Oral syphilis typically presents in these phases:
- Phase one: Small red patches on lips, tongue, gums or in the back of the throat, which develop into larger open sores. These usually disappear, but without treatment, the person remains infectious.
- Phase two: Skin rash, swollen lymph nodes and fever, which can last for years.
- Phase three: Issues with the brain, heart, nerves, eyes, blood vessels, joints, liver or bones.
The increase in syphilis rates is worrisome because it's a tricky disease to detect. While treatment with penicillin or other antibiotics is typically simple, it's important to be diagnosed early to prevent progression to the higher stages, which can result in irreversible, multisystem damage.
HSV-1 (herpes simplex virus type 1)
HSV-1 is generally passed by oral-to-oral or oral-to-genital contact, resulting in both oral and genital herpes.
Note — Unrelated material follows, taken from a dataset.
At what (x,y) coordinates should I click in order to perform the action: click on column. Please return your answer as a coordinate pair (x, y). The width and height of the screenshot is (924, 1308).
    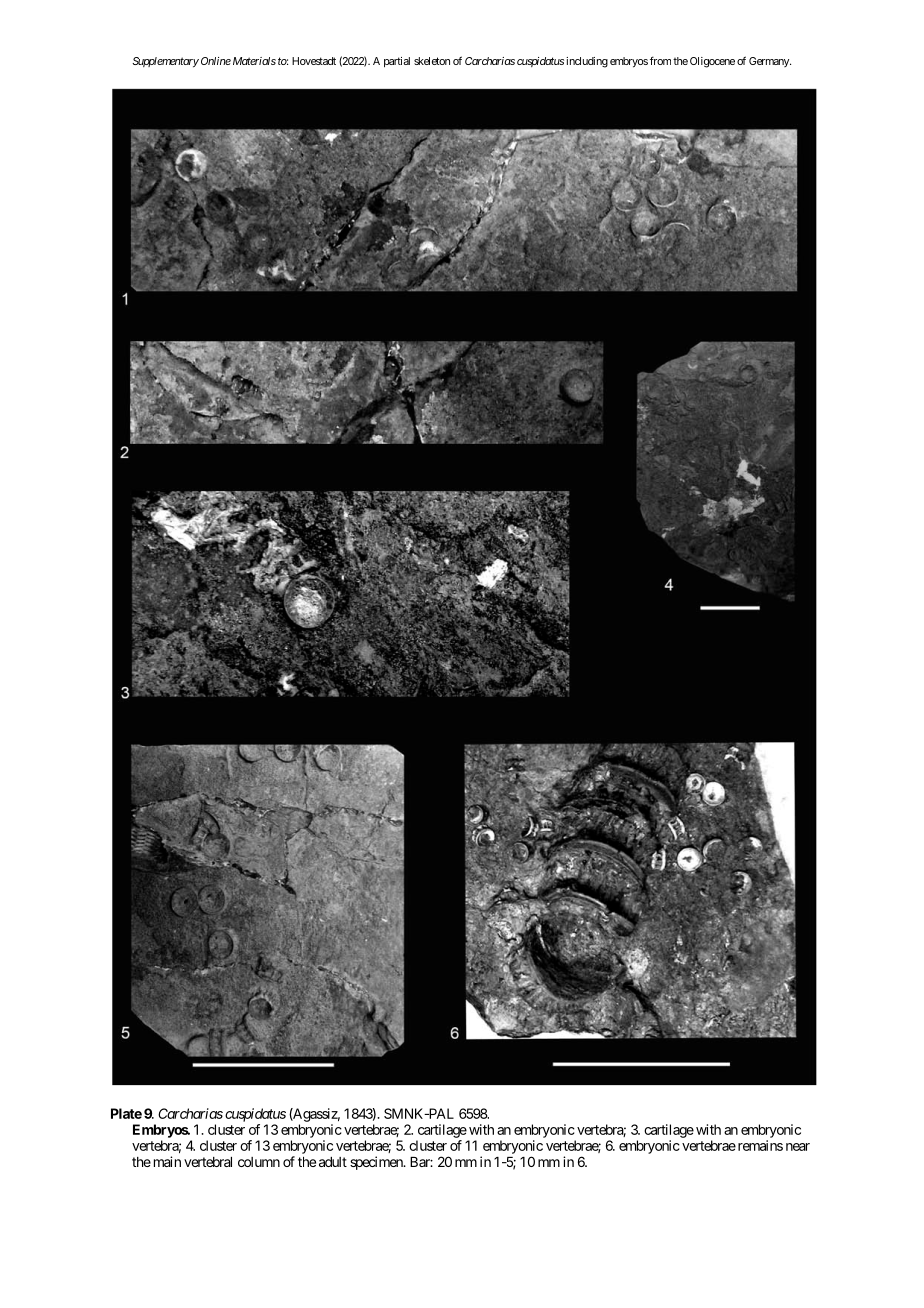
    Looking at the image, I should click on (259, 1162).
The World Health Organization (WHO) says about 3.7 billion people globally under age 50 are carriers. It's a lifelong condition even when you don't see symptoms, although outbreaks can be controlled with medication.
Oral HSV-1 presents with blisters or cold sores on your mouth, lips and throat.
Treatment for herpes can decrease outbreaks and the risk of passing the infection, but there is no cure.
HSV-2 (herpes simplex virus type 2)
HSV-2 is also transmissible via oral-to-oral or oral-to-genital contact, and affects nearly half a billion people globally between the ages of 15 and 49.
Oral HSV-2 may manifest as open sores in the mouth, difficulty or pain in swallowing, fever and chills, and, though rarely, may develop into herpes esophagitis. It can also sometimes affect the lower respiratory tract (larynx, trachea and bronchi).
As mentioned, there is no cure for herpes, but there are steps to reduce its effects.
HPV (human papillomavirus)
The CDC estimates nearly 80 million Americans have HPV, making it the most common STI in the nation. HPV can be spread through oral, vaginal or anal sex, and affects the throat, mouth, genitals, anus, cervix and rectum.
HPV may be present with no symptoms, but it can also develop into laryngeal or respiratory papillomatosis, with symptoms such as warts in the throat, difficulty speaking, vocal changes and shortness of breath.
There is no specific treatment for HPV, but vaccinations are recommended for everyone from age 9 to age 26. Adults between the ages of 27 and 45 may also receive the HPV vaccine, but they should consult their doctor about the risk versus reward.
What to do if you're exposed
If you suspect you've contracted an oral STI, seek testing immediately. Consequences for your health could be dire, but it's also vital to consider past and future partners. Straightforward treatments are available for most of these infections. And even for STDs that can't be cured, methods are available for keeping symptoms under control.